En comparant les résultats de tous les départements, le Nord-Ouest a le meilleur taux de réussite avec 97,62%, soit 11 148 admis sur 11 420 participants. En 2ème position, on retrouve le Nord avec 95,02 %, suivi de l’Ouest avec 93%. Avec ces 93% de réussite, l’Ouest, est le département qui compte le plus de candidats réussis (82 371 admis sur 88 842 participants). Le taux de réussite le moins élevé vient de l’Artibonite avec 85,07 %.

Toutefois, pour la première semaine de classe de la nouvelle année académique, il n’y avait pas la frénésie qu’on voit dans les rues habituellement. La raison? La réouverture des classes ne se faisait pas au même moment pour toutes les écoles. Le Ministère de l’Éducation nationale et de la Formation professionnelle (MENFP) a procédé, le lundi 9 novembre, à la réouverture officielle des classes pour les écoles qui ont fonctionné durant la reprise des activités scolaires, parce qu’elles n’avaient pas pu boucler le programme de l’année en pleine période de pandémie de coronavirus. Dans cette catégorie se trouvent notamment les écoles publiques et l’écrasante majorité des écoles privées.

Même en ce jour, les établissements du réseau public d’éducation ont fonctionné pour la plupart avec des effectifs très réduits. Les salles n’avaient même pas un quart des élèves présents. Il est évident aussi que rien ou presque n’a été fait pour les accueillir car l’espace est toujours en manque de soin.

À l’occasion du lancement officiel de l’année académique, suivant le calendrier scolaire 2020-2021, le chef du gouvernement, accompagné de la Première dame et du ministre Agénor Cadet, a procédé à l’inauguration de 12 nouvelles écoles dans le Centre et l’Artibonite. La cérémonie s’est déroulée à l’École nationale Guy Malary à Hinche, un établissement scolaire public flambant neuf, avec 18 salles de classe et les commodités modernes, respectant les normes parasismiques et anticycloniques, la plus imposante des 12 écoles inaugurées symboliquement à cette occasion.

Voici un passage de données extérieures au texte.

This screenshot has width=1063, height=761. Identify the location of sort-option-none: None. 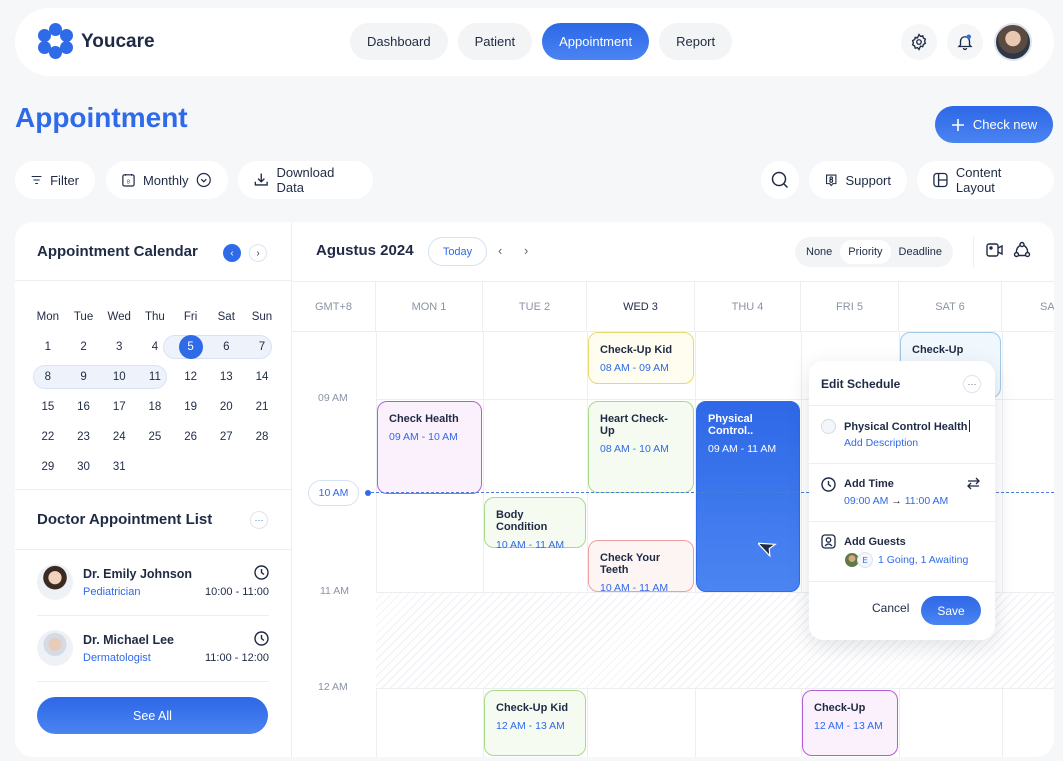
(819, 252).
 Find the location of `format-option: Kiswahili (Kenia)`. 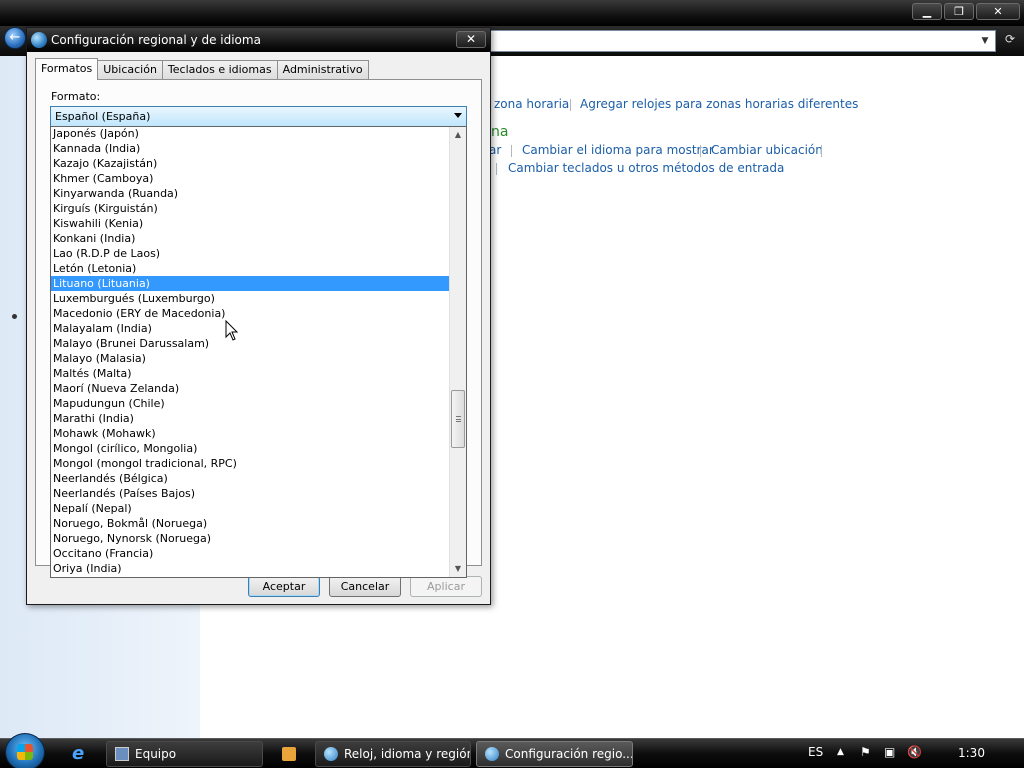

format-option: Kiswahili (Kenia) is located at coordinates (250, 224).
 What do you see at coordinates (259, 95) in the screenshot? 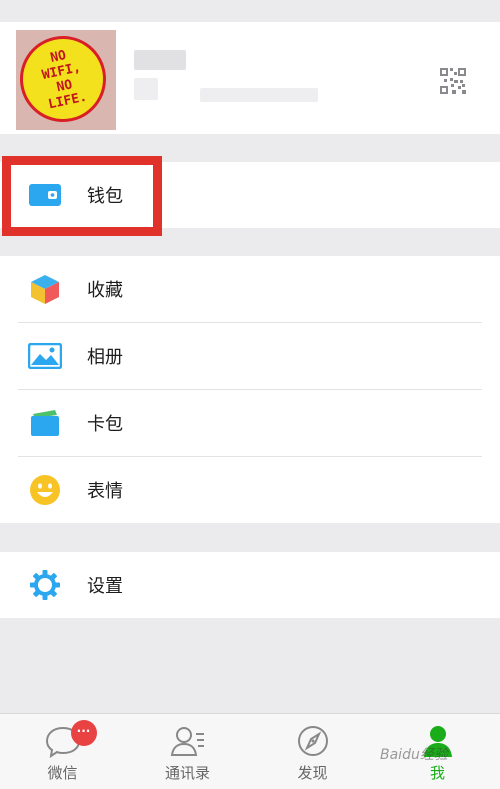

Sept de ces écoles sont situées dans le haut Plateau Central (écoles nationales Henry Christophe, Immaculée Conception, Toussaint Louverture, Guy Malary ; écoles nationales de Marmont, de Colladère et de Los Palis). Trois autres sont localisées dans le bas Plateau Central (écoles nationales de Crête-Brûlée, de Triannon et de Destaingville). Les deux dernières se trouvent dans l’Artibonite, dans la commune de Verrettes. Il s’agit des écoles nationales Charles Bel-Air et de Désarmes.